Tuesday, October 25, 2011 — Poster Session II

Noon – 2:00 p.m.

Natcher Conference Center



* FARE Award Winner


  • C Bodelon
  • J Shi
  • RM Pfeiffer
  • NE Caporaso
  • A Pesatori
  • M Rubagotti
  • MT Landi


Background: Lung cancer is the leading cause of cancer death worldwide. Genetic heterogeneity has been suggested to partially explain the variable response to treatment and clinical outcomes. It is known that inflammatory alterations of the lung microenvironment increase the risk of lung cancer mortality. Conceivably, common genetic variation in inflammatory genes could predispose patients to poor survival. Methods: Nineteen thousand and eighty-two single nucleotide polymorphisms (SNPs) in 970 inflammatory related genes were genotyped in 1,919 lung cancer patients and analyzed in relation to survival.
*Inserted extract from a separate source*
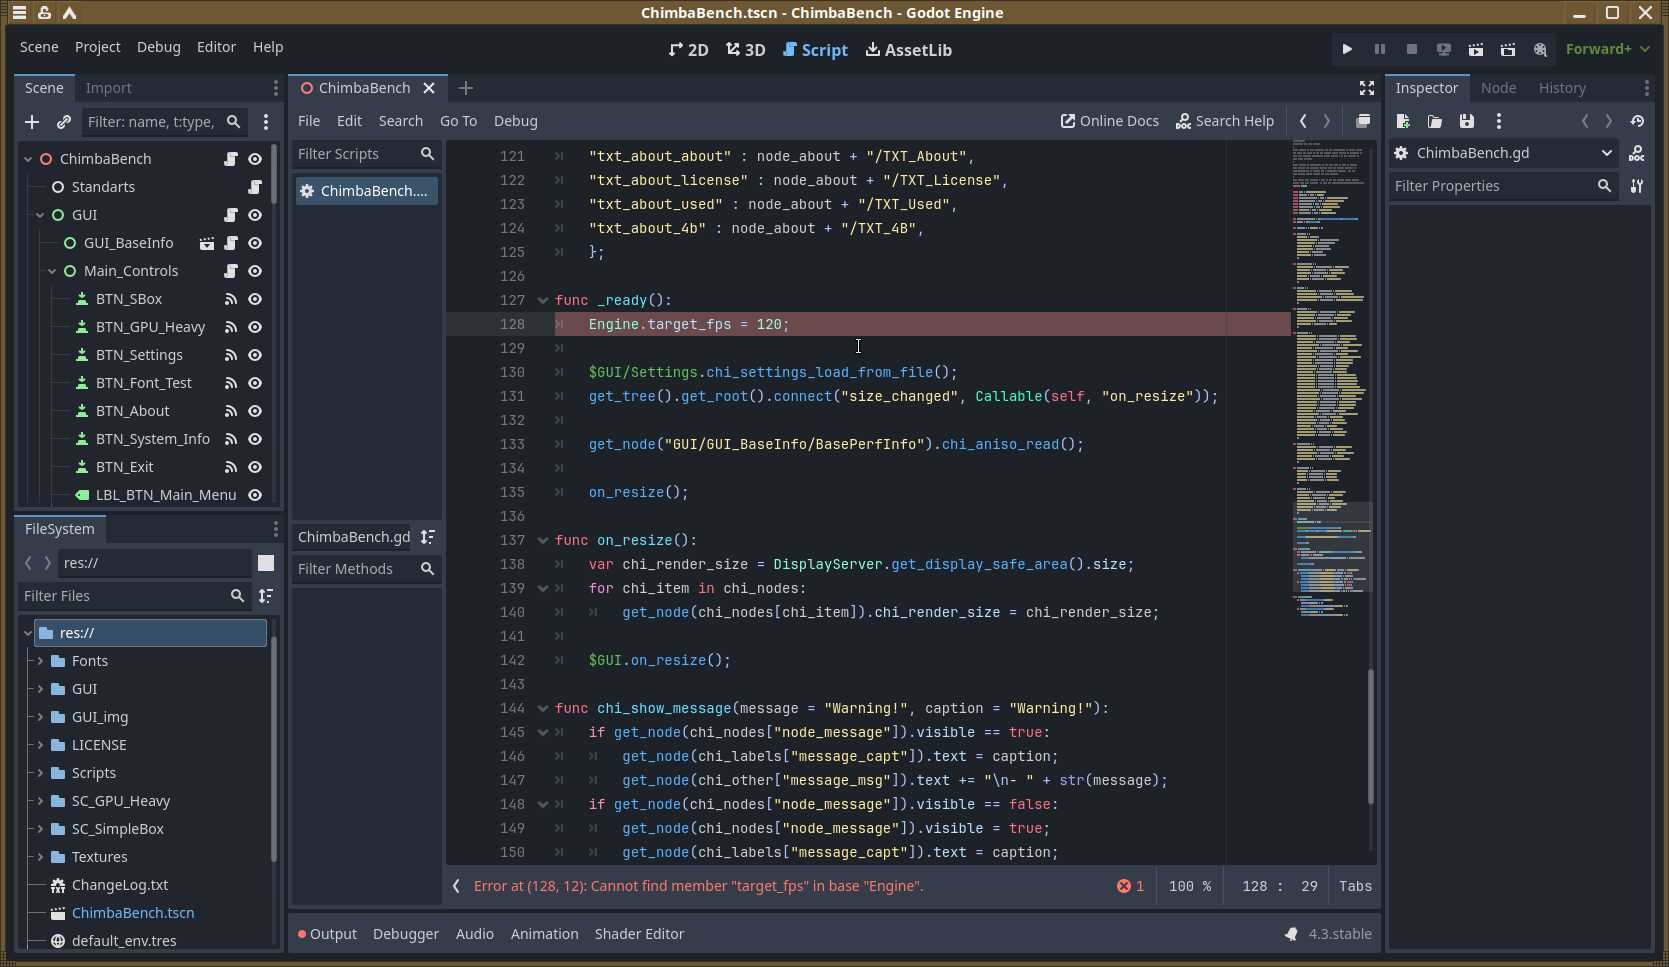Open the Debug menu in top menu bar
Screen dimensions: 1669x967
coord(158,47)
Adjusted hazard ratios (HR) and corresponding 95% confidence intervals (CI) were computed using Cox regression. Results: The T allele of SNP rs228975 in the interleukin 2 receptor beta (IL2RB) gene, involved in the T cell-mediated immune response, increased the risk of mortality in patients diagnosed with adenocarcinoma by 42% (95% CI: 26%-60). Current smokers with the C allele in SNP rs3758338 located in the tumor suppressor gene DBC1 had a reduced risk of lung cancer mortality (HR=0.60, 95% CI: 0.49-0.73). Conclusions: In this first study of the association of inflammatory genes and lung cancer mortality, we found evidence that polymorphisms in IL2RB and DBC1 might contribute to survival. These results could lead to future therapeutic strategies.